Human reference genome (hg19) was used to extract the DNA sequence around TSSs for TFBEA. We obtained the gene coordinates from the Ensembl BioMart tool (57) and scanned 2000 bp upstream and 1000 bp downstream of the TSS. The motifs of the TFs were obtained from JASPAR, and the extracted sequences of each target were then fed into JASPAR and analyzed versus their corresponding TFs. Then, using the position weight matrix (PWM) of the TF, JASPAR used the modified Needleman-Wunsch algorithm to align the motif sequence with the target sequence in that the input sequence is scanned to check whether or not the motif is enriched. The output is the enrichment score of the input TF in the designated target genes.
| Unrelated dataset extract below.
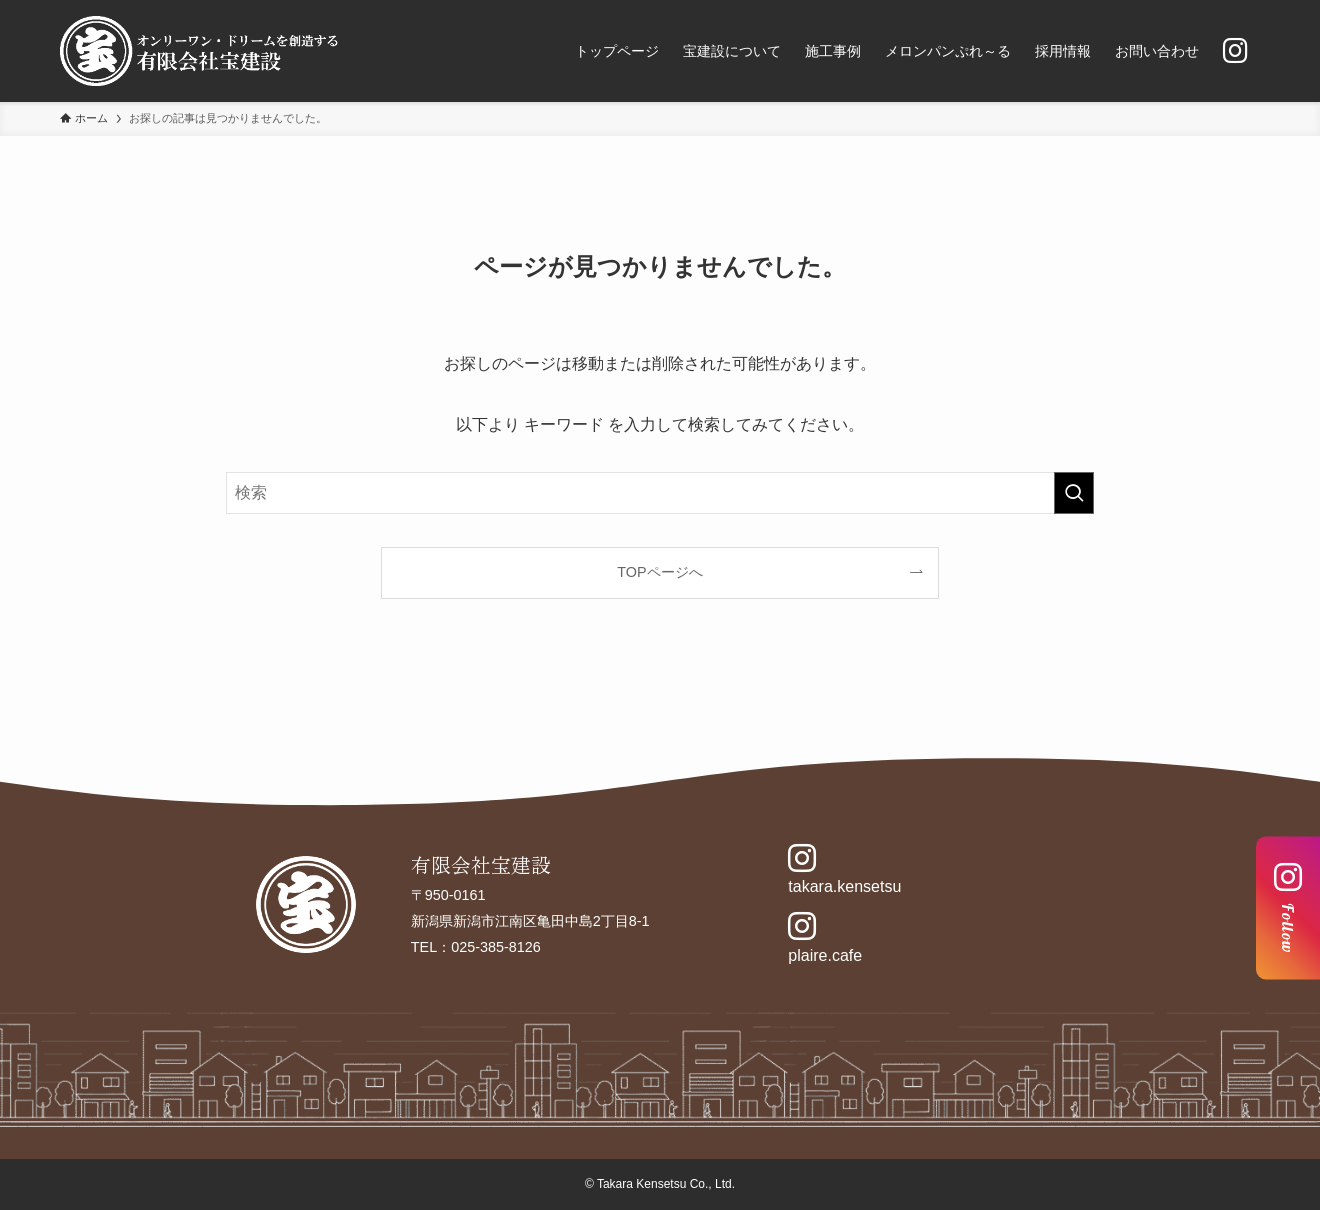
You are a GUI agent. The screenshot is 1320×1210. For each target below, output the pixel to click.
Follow (1288, 907)
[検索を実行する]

We used PIQ to assess the local TF occupancy footprint from ATAC-seq data (33, 34). We extracted the corresponding BED files for TF footprint analysis using the PIQ R package. All the footprints were annotated using the TF matrix with the names of different TFs annotated in the BED files. For each sample, footprints were generated using three different PIQ purity scores (0.7, 0.8, or 0.9; equivalent to an FDR of 0.3, 0.2, or 0.1, respectively). The corresponding files were then extracted using the MR list, and the peak names/coordinates containing TCF4 gene were collected as a subset of the original BED file. These subsets of genomic coordination were then annotated using the included in the HOMER package with the hg19 reference genome.